Against Phonetic Spelling
Many people have proposed that words be spelt phonetically, that is, how they sound. Mostly phonetic spelling is suggested because, it is claimed, it would be easier to read and would take away some of the odd spellings of English words. This, it is again claimed, would make it easier for children to learn to spell.
However, it seems to me, that those people who want phonetic spelling have not thought through all the problems that would be created by it. The problem is that different people pronounce some words differently and so would spell them differently phonetically. Amongst people who speak English there are many different types of accents and thus pronunciations.
For instance, many words are pronounced differently in the north of England from the south. Similarly in the United States. Some countries have few variations due to different accent, such as Australia, but there are still a few differences: For instance the way people in some states pronounce ‘film’ and ‘school’.
These differences of accent and pronunciation would mean that the speaker would want to spell the words differently. Thus, different countries, and even different areas of some countries, would develop different spellings. English would then become fragmented and English speakers in different countries would have difficulties communicating with each other. At least with one standard written English the various English writers can communicate in writing if not in speech. Phonetic spelling would only work if everyone spoke with the same accent and pronunciation.
For example, consider the word ‘path’. Some people pronounce it with a short ‘a’ as in can: They would spell it in the current way, that is, ‘path’. Some people pronounce ‘path’ with a ‘long a’ as in cart: They would spell it phonetically as ‘parth’. Yet others pronounce ‘path’ with a ‘short e’ type sound as in bet: They would spell in phonetically as something like ‘peth’.
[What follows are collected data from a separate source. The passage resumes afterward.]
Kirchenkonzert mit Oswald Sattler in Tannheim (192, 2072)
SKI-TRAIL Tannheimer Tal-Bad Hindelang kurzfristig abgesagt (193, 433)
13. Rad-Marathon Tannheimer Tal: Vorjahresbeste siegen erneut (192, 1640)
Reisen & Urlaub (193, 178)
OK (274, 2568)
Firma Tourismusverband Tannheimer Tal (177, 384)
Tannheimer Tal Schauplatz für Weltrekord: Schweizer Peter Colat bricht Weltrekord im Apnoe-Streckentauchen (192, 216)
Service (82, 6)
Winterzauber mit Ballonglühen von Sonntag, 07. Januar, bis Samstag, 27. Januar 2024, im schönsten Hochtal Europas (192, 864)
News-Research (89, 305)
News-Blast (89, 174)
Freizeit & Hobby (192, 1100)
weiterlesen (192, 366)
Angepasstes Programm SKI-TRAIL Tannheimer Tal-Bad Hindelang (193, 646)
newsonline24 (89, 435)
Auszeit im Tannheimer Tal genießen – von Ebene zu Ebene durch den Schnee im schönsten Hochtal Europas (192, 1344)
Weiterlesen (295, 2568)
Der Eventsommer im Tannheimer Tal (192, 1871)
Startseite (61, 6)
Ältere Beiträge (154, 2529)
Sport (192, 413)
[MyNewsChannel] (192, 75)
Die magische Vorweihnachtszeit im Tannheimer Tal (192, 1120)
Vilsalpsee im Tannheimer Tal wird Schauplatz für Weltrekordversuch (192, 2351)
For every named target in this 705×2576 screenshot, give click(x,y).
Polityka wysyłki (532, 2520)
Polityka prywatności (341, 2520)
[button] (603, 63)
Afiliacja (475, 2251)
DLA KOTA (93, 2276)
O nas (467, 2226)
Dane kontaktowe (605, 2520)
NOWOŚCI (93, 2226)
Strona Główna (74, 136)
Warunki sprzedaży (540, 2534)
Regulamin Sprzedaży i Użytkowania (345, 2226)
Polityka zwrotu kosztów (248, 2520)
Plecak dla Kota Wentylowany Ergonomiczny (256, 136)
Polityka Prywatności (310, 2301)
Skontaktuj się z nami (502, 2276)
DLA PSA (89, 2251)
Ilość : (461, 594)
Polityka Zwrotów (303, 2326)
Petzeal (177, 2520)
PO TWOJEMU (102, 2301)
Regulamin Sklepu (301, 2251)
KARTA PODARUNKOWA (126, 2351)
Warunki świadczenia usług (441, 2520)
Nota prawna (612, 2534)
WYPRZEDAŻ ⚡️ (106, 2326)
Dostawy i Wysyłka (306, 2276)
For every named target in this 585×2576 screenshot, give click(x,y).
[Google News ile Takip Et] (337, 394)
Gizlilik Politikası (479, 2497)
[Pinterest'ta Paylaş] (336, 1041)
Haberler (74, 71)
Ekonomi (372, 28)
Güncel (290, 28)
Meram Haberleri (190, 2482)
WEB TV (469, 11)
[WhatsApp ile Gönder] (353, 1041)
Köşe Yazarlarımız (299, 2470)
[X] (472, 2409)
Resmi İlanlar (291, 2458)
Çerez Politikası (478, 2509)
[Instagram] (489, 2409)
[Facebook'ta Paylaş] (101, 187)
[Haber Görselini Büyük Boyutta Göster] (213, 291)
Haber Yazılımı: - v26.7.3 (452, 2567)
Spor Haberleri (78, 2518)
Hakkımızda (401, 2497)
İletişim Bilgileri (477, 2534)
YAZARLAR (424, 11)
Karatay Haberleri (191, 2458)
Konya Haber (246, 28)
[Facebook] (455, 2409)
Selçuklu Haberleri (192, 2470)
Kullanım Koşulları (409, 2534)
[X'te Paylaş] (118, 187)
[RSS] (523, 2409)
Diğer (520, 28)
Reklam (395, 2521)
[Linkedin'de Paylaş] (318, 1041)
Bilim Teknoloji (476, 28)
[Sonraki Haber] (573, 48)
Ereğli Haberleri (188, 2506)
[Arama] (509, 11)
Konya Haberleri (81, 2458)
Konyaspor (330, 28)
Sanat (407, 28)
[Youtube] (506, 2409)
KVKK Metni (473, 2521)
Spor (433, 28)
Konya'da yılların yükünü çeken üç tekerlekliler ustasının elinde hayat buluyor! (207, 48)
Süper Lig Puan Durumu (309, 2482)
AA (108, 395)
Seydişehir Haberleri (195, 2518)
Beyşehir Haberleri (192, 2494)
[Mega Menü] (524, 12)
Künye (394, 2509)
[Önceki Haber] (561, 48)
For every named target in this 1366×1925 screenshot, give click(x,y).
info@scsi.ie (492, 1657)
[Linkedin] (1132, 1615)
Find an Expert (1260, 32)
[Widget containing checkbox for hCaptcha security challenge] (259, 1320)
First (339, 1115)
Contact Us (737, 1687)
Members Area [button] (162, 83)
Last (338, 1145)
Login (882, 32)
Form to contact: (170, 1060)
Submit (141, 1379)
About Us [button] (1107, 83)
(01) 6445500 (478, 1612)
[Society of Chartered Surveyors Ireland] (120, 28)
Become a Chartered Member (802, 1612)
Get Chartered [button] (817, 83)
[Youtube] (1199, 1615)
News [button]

These examples show that using phonetic spelling the English language would soon diverge into many difference forms which would make it difficult for people from different backgrounds to communicate with each other in writing as now sometimes happens in their speaking with different pronunciations.
Next consider words that are pronounced the same but spelt differently, such as ‘sail’ and ‘sale’. Presumably they would both be spelt phonetically as ‘sayl’ or something similar. If the captain of a ship were to see a sign saying “Sayl on!” he would be confused. He wouldn’t know whether he should up-anchor and start his voyage or rush out and buy a bargain. Such phonetic spelling will only result in confusion for everyone.
Thus spelling words phonetically would fragment the English language and create difficulties and confusion in communication between people. Communication between different people in different countries is difficult enough as it is without making it harder. Making communications between peoples more difficult is a step backwards. We should be aiming to promote communications and understanding between different peoples in different countries not make it more difficult.
I doubt that phonetic spelling would help children learn to spell. They would want to spell words the way they say them. If this did not happen to be the accepted pronunciation then their writing would become illegible to other readers who say the words differently.